Yes, to a some degree they go hand in hand but getting stronger is just adaptation and over compensation.
A bigger muscle is a stronger muscle if say tested in some machine where you can't adjust the technique much (after the initial neurological adaptation period, some say this takes about 6 weeks of doing a new exercise), "muscle strength is directly proportional to its cross sectional area," it's said, that is comparing a subject to himself, not someone else with different attachments and psychology, whatever differences there are affecting demonstratable strength. In powerlifting a big part of getting stronger while staying the same weight has to do with more and more efficient technique, not as much as in weightlifting, but it's still there. So demonstratable strength doesn't just have to do with individual muscles getting stronger per se. As you see I'm including lots of qualifiers trying to preempt follow up questioning of my claim, so it gets a bit too wordy. Not saying I'm necessarily absolutely positively right either, this is "as far as I know at the moment."

Yep
Dieting for the O, Ronnie would eat bbq chicken with fries, ate out pretty much every other meal at restaurants
Dexter was eating hibachi a few wks out of the O
Just adding to this, not arguing, someone like Ronnie most likely wasn't 'eating like shit' or eating haphazardly without counting intake. Chad said he was counting BBQ sauce, which Ronnie "needed" to make it go down for long periods of time, and the calories came out of the food carbs like rice etc. And obviously you can eat limited amouts of 'crap' while still starving and 'dieting hard.' Ronnie's face told the story. Of course some pros go off their diets and cheat, but Chad claimed after some O he asked Ronnie, "ok, how many times did you cheat?," and Ronnie said not once and Chad said he believed him unlike some others. That's the story, could be partly baloney, but point being there can still be a plan that is adhered to no matter what you see in some snapshot in a video.

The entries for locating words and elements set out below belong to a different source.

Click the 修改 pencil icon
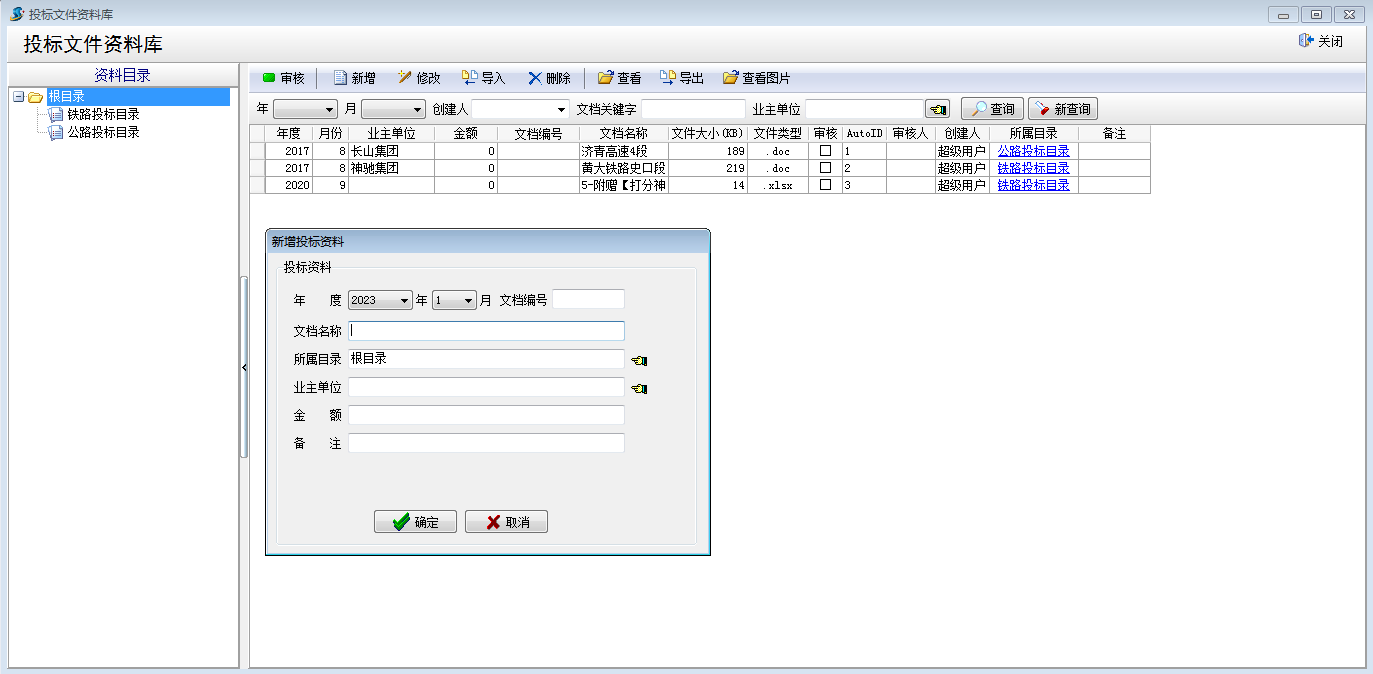Viewport: 1373px width, 674px height. point(405,78)
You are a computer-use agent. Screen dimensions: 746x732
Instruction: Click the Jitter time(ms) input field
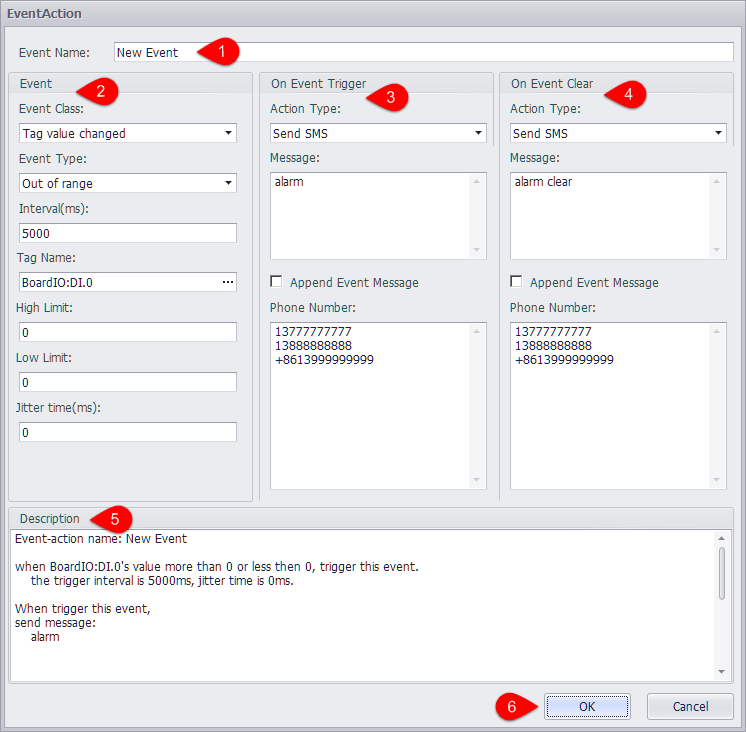tap(128, 432)
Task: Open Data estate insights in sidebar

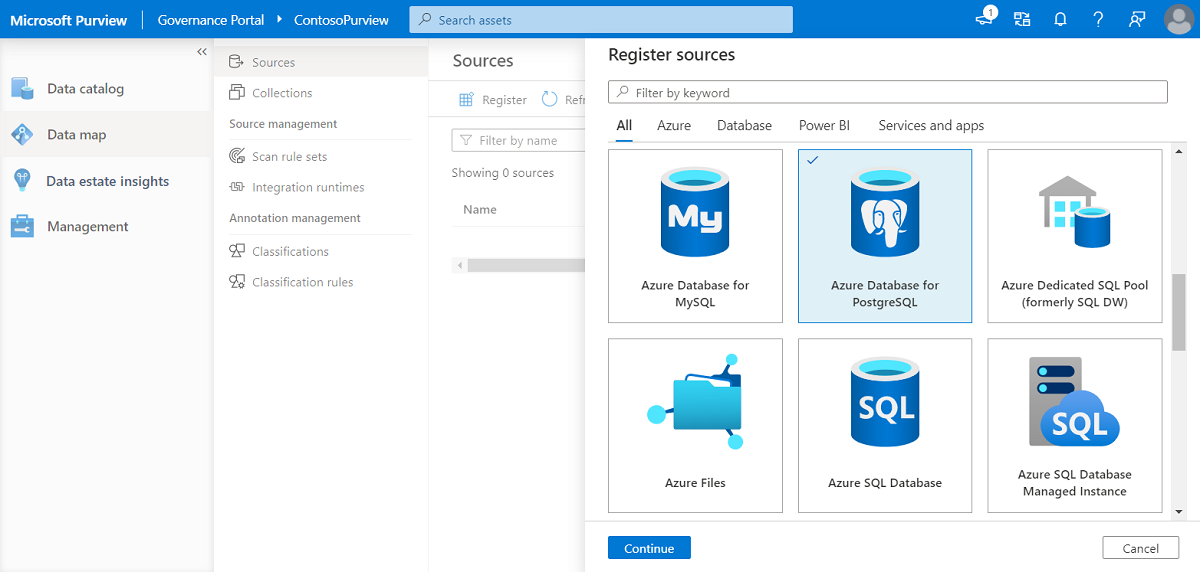Action: click(107, 181)
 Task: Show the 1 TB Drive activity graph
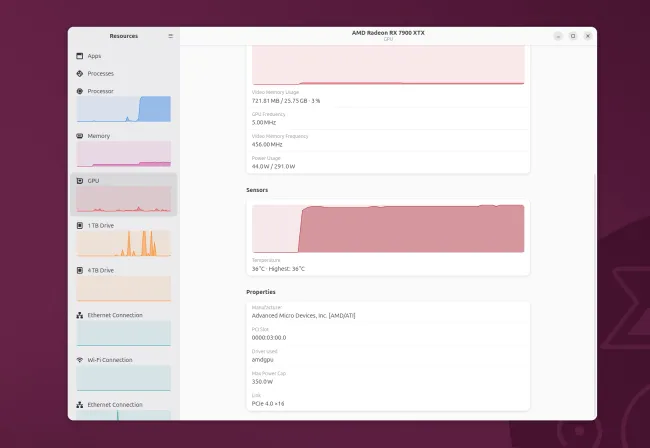(124, 243)
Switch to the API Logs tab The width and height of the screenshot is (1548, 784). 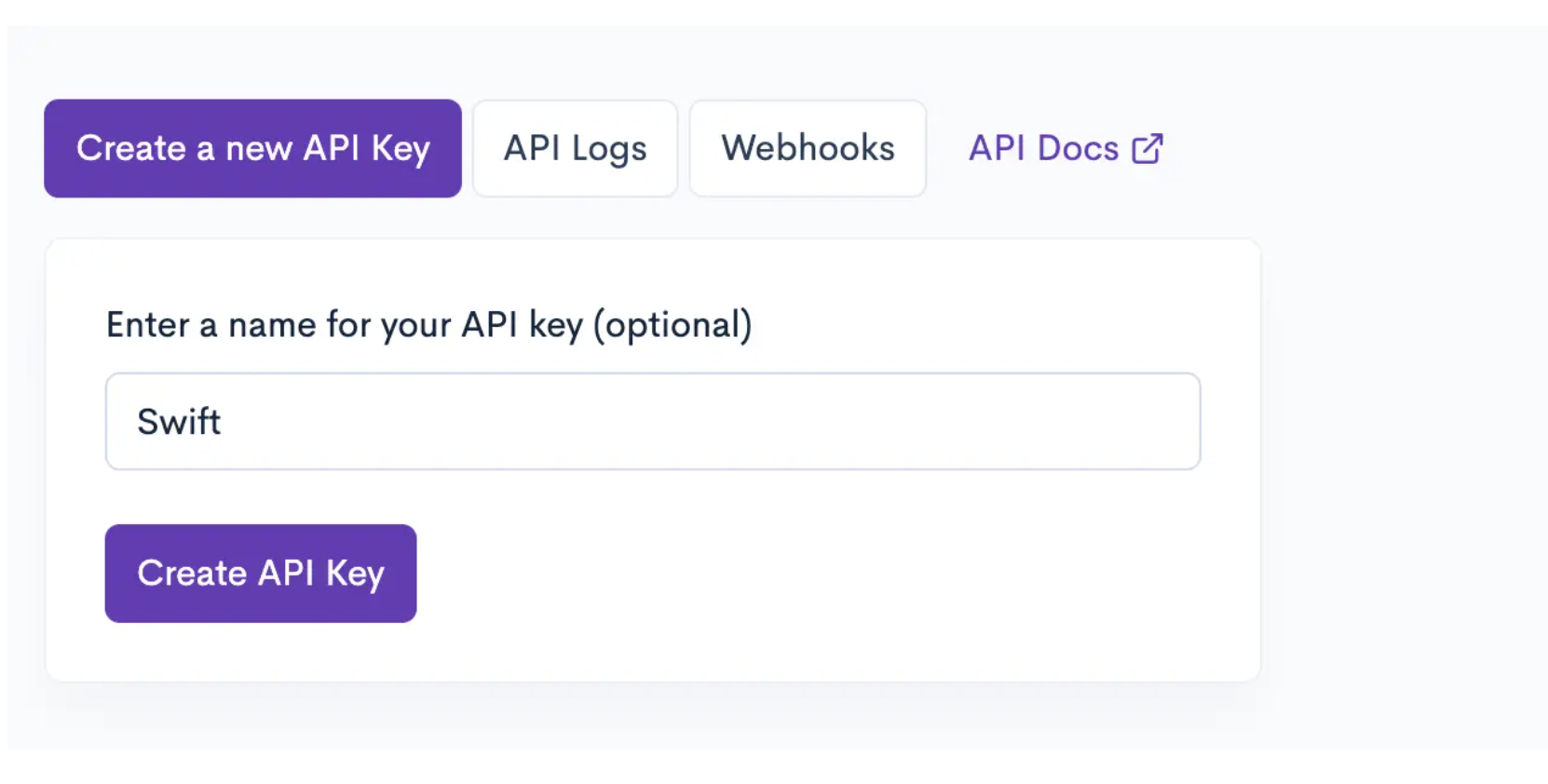click(575, 149)
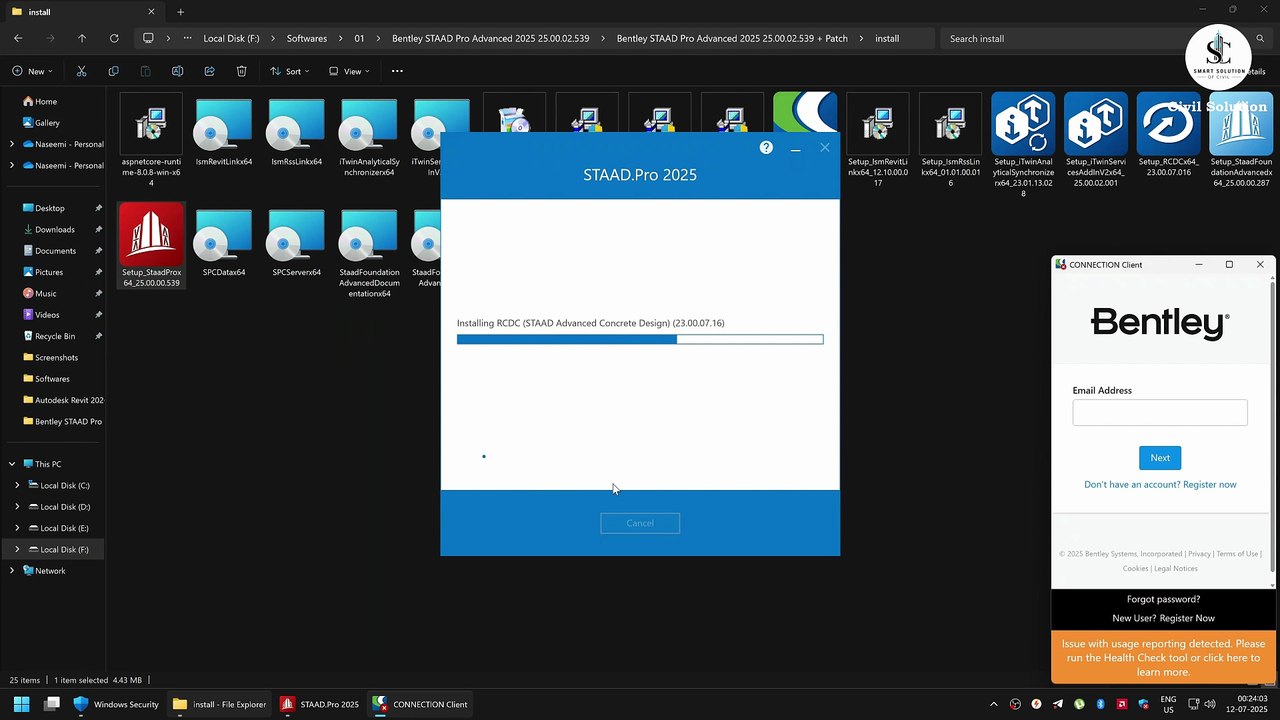The image size is (1280, 720).
Task: Select the SPCDatax64 disc icon
Action: pyautogui.click(x=224, y=236)
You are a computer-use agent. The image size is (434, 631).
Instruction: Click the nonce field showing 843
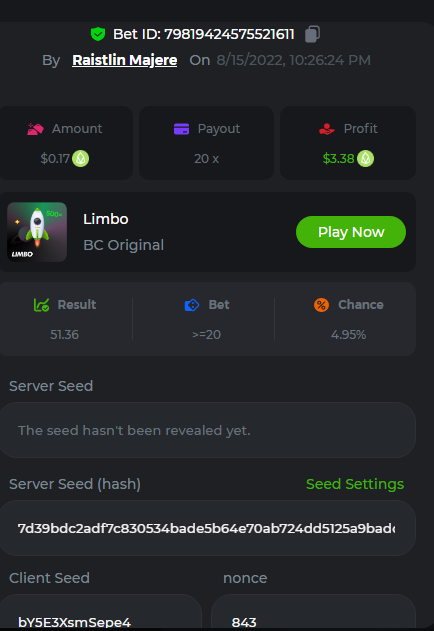313,612
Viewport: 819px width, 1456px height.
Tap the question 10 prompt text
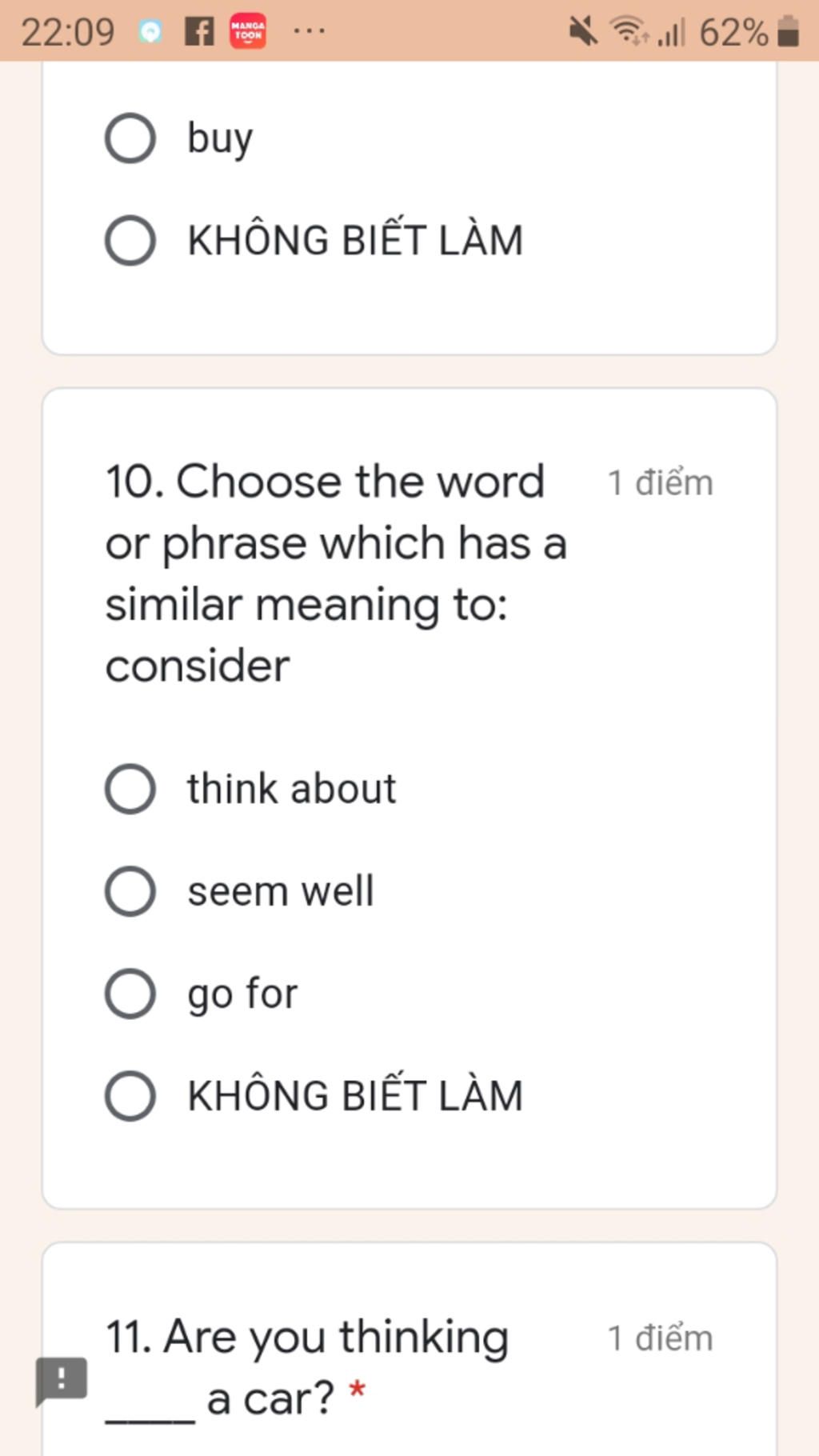click(x=336, y=573)
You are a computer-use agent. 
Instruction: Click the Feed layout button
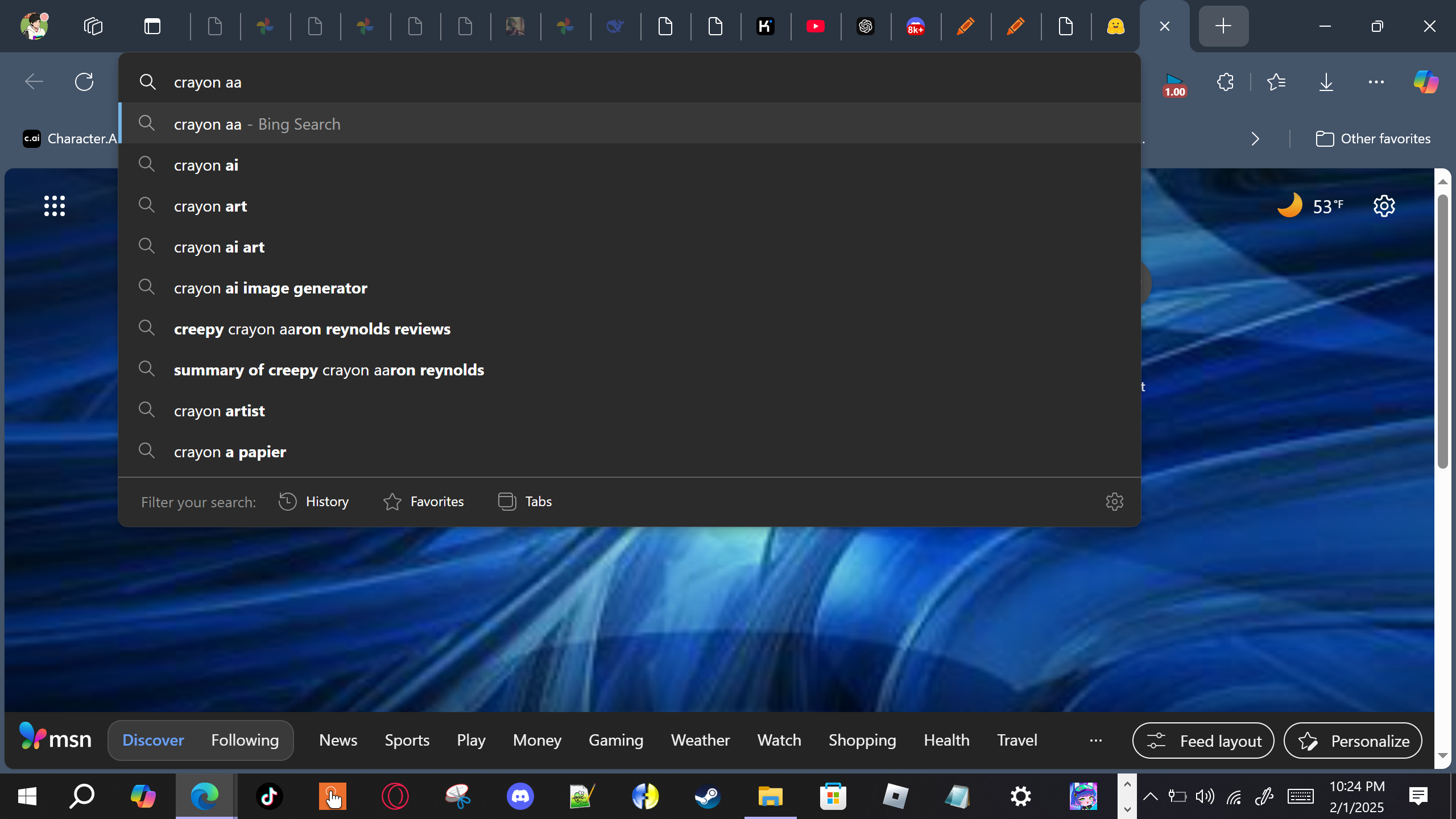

Vince Taylor, if we go by what he said, just ate what he liked
ad libitum, but often the extent is exaggerated for effect, you don't get to be a pro winner with no effort or indeed suffering a bit

Some said Vince used a lot of drugs by pro bodybuilding standards too, "would never ever miss a shot." I still remember the first article on Levrone in Flex I read. In it Levrone claimed he just ate hotdogs with chocolate milk and knew only 6 or 9 exercises total, at the time he turned pro. These stories are massively exaggerated or even dreamt up by the ghost writer.